Yes and no. I think there are some shallow and immature folks on social media who do indeed sometimes make mountains out of molehills. And that the nature of media is to amplify outraged and outrageous voices, especially as there are incentives for it. Advertising revenue and sharing/"engagement"/likes demand clicks. And sensationalism gets more clicks.
But I do think there are also plenty of people making a good-faith effort to understand and critically interrogate some stuff we've ignored or not thought hard about in the past. They're doing legitimate work to help society progress and make it more inclusive.
D&D definitely has some very colonialist concepts underpinning it, and some racist stereotypes have poked in here or there. Which makes sense. Human beings were responsible for writing it, and lots of humans have some pretty racist ideas.
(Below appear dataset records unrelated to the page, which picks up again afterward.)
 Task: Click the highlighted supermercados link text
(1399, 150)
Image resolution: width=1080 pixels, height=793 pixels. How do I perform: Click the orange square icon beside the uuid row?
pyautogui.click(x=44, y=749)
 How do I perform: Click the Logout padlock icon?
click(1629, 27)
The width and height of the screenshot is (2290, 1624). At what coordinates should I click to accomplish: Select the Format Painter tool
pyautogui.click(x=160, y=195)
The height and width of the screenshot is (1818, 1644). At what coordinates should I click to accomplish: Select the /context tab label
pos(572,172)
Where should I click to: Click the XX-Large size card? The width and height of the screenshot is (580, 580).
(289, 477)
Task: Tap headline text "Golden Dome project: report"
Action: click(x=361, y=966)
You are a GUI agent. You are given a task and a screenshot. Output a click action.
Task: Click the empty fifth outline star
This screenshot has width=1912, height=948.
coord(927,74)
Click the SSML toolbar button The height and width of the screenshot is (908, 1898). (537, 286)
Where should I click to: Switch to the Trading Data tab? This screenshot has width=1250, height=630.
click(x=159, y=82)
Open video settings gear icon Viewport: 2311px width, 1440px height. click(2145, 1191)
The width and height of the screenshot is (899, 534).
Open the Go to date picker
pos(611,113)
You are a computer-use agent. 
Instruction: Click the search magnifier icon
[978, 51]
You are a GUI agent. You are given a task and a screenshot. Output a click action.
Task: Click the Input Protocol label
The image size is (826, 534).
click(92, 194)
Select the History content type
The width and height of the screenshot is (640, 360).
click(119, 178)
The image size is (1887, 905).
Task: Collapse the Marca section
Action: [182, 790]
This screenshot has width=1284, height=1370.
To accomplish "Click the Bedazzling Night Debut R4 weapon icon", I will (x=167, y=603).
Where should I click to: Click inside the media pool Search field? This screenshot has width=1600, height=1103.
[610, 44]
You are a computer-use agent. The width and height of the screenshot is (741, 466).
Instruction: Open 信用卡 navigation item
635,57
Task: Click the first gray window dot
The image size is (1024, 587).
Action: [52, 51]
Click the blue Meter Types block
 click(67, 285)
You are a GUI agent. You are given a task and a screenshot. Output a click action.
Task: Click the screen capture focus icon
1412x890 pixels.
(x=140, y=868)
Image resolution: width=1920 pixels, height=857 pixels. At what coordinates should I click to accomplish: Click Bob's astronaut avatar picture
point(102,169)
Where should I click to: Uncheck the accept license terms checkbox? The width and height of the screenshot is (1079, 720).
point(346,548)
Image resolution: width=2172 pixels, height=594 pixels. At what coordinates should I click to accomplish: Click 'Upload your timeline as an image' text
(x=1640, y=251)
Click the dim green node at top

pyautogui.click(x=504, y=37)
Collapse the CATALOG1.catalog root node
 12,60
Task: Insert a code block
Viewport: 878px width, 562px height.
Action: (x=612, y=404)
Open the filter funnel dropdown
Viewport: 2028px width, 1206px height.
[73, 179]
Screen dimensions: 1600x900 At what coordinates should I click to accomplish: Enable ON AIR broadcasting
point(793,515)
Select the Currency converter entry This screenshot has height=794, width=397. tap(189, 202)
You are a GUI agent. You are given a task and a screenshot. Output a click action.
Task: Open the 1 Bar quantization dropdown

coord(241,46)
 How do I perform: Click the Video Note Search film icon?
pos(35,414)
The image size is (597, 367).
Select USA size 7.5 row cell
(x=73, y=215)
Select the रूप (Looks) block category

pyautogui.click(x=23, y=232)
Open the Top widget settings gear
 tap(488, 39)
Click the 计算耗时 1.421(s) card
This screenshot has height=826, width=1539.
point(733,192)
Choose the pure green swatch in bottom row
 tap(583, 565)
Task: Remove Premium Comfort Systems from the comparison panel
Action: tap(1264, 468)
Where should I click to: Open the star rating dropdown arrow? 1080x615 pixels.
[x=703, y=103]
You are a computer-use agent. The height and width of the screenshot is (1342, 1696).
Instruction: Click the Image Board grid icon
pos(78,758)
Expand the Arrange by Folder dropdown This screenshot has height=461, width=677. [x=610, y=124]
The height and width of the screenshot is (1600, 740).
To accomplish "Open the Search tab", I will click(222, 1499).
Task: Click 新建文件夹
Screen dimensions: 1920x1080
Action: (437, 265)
OTOH, the archetypal multiracial adventuring party also exemplifies different people from different backgrounds with different strengths and skills coming together to work in a good cause and fight evil. So D&D has some strong positive aspects as well.
I'm sure I won't change any minds with this, but I'd like to say that in the roughly quarter century I've been a part of the gaming community, it's been one of the most inclusive, tolerant subcultures I've ever known. We're geeks, we're outcasts, we're the kind who take in fellow outcasts. . .we're not bigots.
I've seen both in the... 30-odd years I've been playing and interacting with other gamers. Some ARE bigots. Many others deeply take to heart the messages of diversity and of unity and tolerance seen in major geek media like Star Trek and Lord of the Rings.